Source data.
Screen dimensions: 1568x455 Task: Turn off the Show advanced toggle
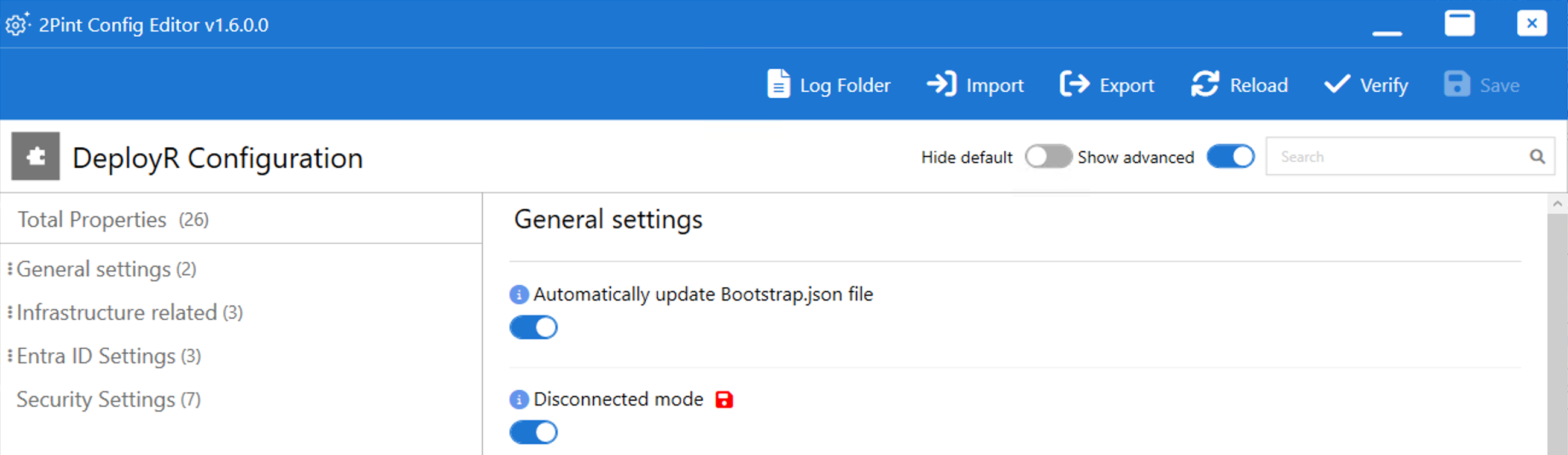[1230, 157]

...

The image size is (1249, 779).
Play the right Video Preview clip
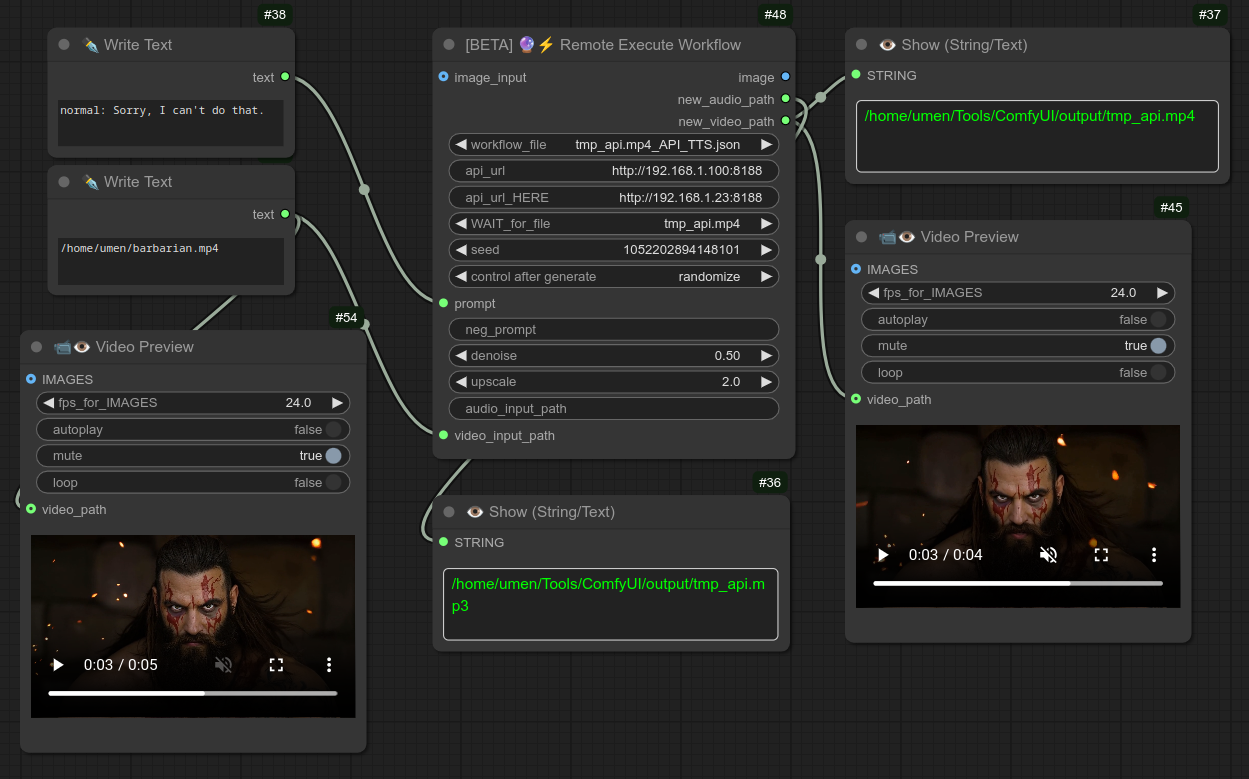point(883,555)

==

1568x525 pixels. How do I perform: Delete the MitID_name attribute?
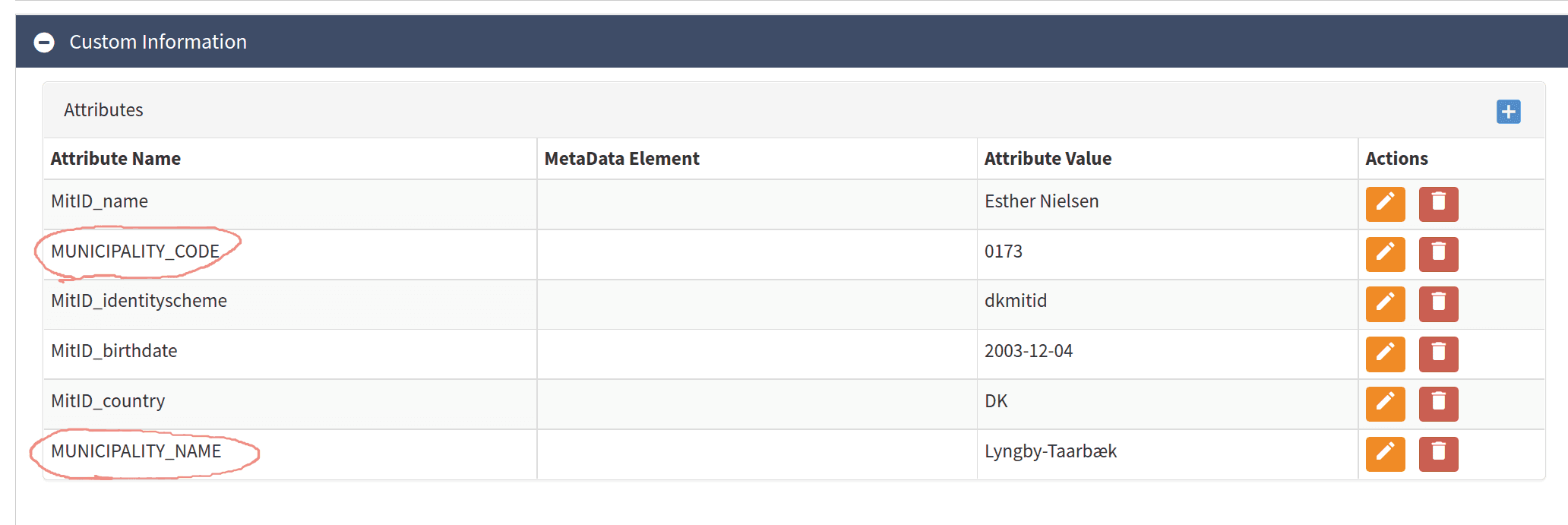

Prompt. Write out the listing from the line containing "The image size is (1249, 779)." up to and including the line containing "point(883,555)", with nothing before or after. Leave the pictures out.

Problem solution.
The image size is (1249, 779).
Play the right Video Preview clip
point(883,555)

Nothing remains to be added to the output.